Principal Component Analysis


The buzzword at the moment is Big Data where you have to make sense of lots of observations, but the problem we’ll discuss here is Wide Data where you have lots of observables. Another way of describing this is having too many dimensions. The question we will try to address is whether we can reduce the number of dimensions while retaining as much information as possible. That’s the goal of Principal Component Analysis (PCA).

PCA is fundamentally a rotation of the data onto a new set of axes. The rotation is chosen such that the projection of the data onto the first axis has the largest possible variance. That way when you specify the coordinate of each data point on that axis it separates the data as much as possible squeezing the maximum amount of information onto that first axis. The second axis is chosen such that it is orthogonal to the first axis but captures the maximum amount of residual variance as possible, and so on. PCA is most effective if by the time you get to the third, fourth etc. axes there is hardly any information left to describe.

The example we will use is the US yield curve. The yield curve measures interest rates at which the US Government can borrow over different periods of time (maturity) usually up to 30 years. This means we have a rate for each maturity of loan for each day in the past. Here we use 6 maturities and so we have a six-dimensional yield curve.

Mathematically we set up the problem starting with some data in a matrix M. First we standardize the data in each column by subtracting its mean and scaling such that standard deviation is equal to one, then say this matrix is X. The covariance matrix is \(\Sigma = X^T X\). What we are trying to do is diagonalize \(\Sigma\), so if \(D\) is a diagonal matrix (all the non-diagonal elements are zero) we have to find the rotation matrix \(R\) such that

\(D = R^{-1} \Sigma R\)

The diagonal elements of \(D\) are the eigenvalues. The columns of the rotation matrix \(R\) are the eigenvectors.

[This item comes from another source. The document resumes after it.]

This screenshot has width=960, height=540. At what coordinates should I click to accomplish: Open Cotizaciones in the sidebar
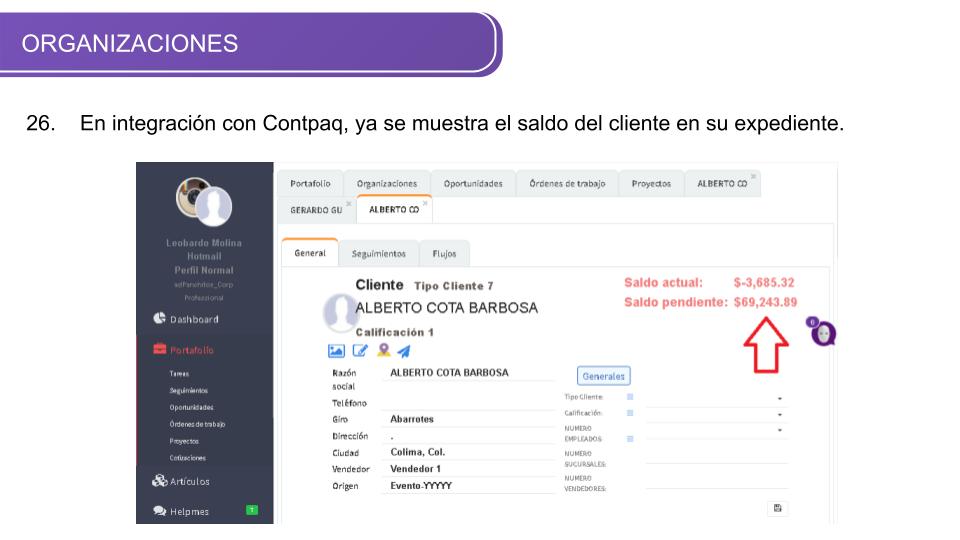[x=188, y=458]
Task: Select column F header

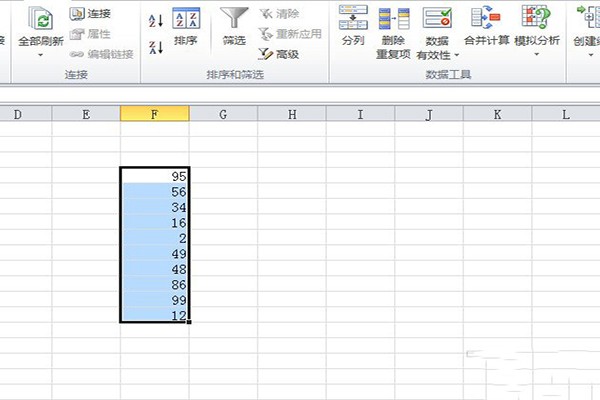Action: pyautogui.click(x=155, y=114)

The function in R for performing principal component analysis is prcomp() and it returns the eigenvalues and eigenvectors as follows:

  • sdev: the standard deviations of the principal components (i.e., the square roots of the eigenvalues of the covariance/correlation matrix, though the calculation is actually done with the singular values of the data matrix).
  • rotation: the matrix of variable loadings (i.e., a matrix whose columns contain the eigenvectors). The function princomp returns this in the element loadings.
  • x: if retx is true the value of the rotated data (the centred (and scaled if requested) data multiplied by the rotation matrix) is returned. Hence, cov(x) is the diagonal matrix diag(sdev^2). For the formula method, napredict() is applied to handle the treatment of values omitted by the na.action.
  • This shows how to download the yield curve history (and cache it), calculate principal components and then plot the components over time.

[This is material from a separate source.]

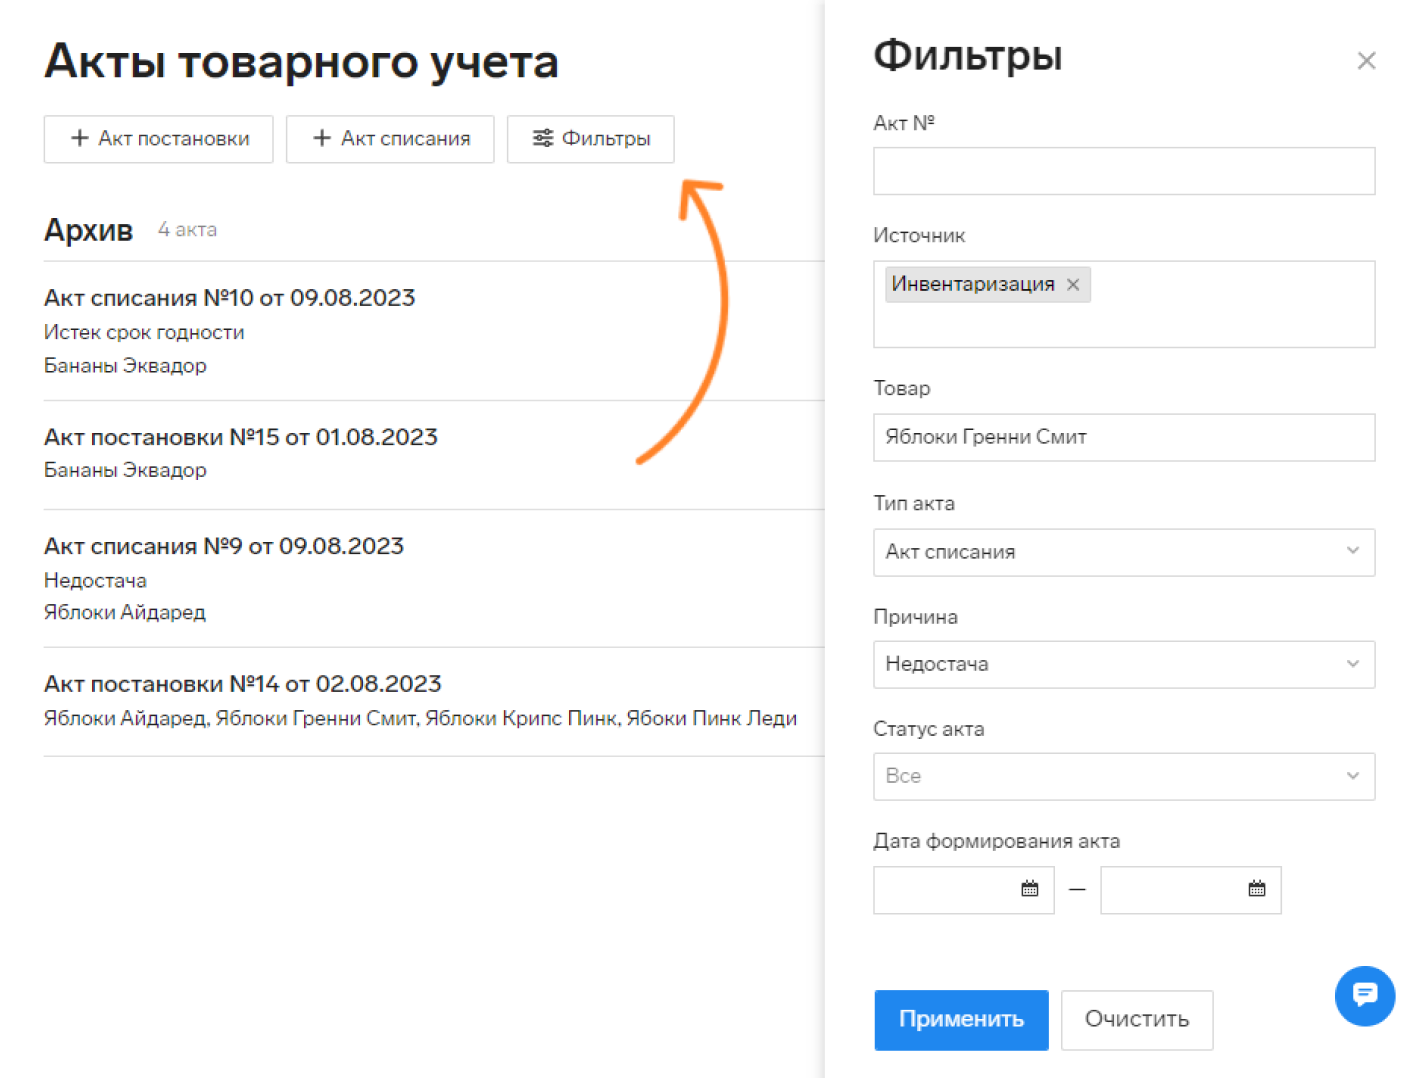Create new Акт списания
The height and width of the screenshot is (1078, 1418).
(390, 139)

    This is what the eigenvectors look like. The red flat line is the first principal component, and corresponds to a parallel move up and down in the level of the entire yield curve. The green line is the second principal component and is a steepening and flattening of the curve. The third component is a twist. In the code above you will see he comment about how much variance is captured in the first few principal components. For this data the first principal component captures a staggering 98.98%! The second component manages to capture 0.96% and the third component 0.05%, beyond that only 0.01% of variance remains.

    Eigenvectors

    The reason why PCA is so effective for yield curves is that rates are highly correlated. Yield curve levels in the US are at least 96% correlated and daily rate moves are at least 72% correlated. Looking at the “loadings” of the yield curves onto the eigenvectors we see that the volatility after the second principal component is almost zero because all the information about yields is squeezed into the first two principal components.

    PrincipalComponentSeries

    If we take the information from the first two principal components and reconstruct the entire yield curve we can assess how much information we have lost by throwing away four dimensions. The answer in this case is “not much”. The original and reconstructed rates lie almost exactly on top of one another.

    Reconstructed2PCSeries

    We can take a look at the curves on two days when the second principal component (steepness) was at is largest and smallest values. As you can see the curve was either inverted or strongly upward sloping on these days.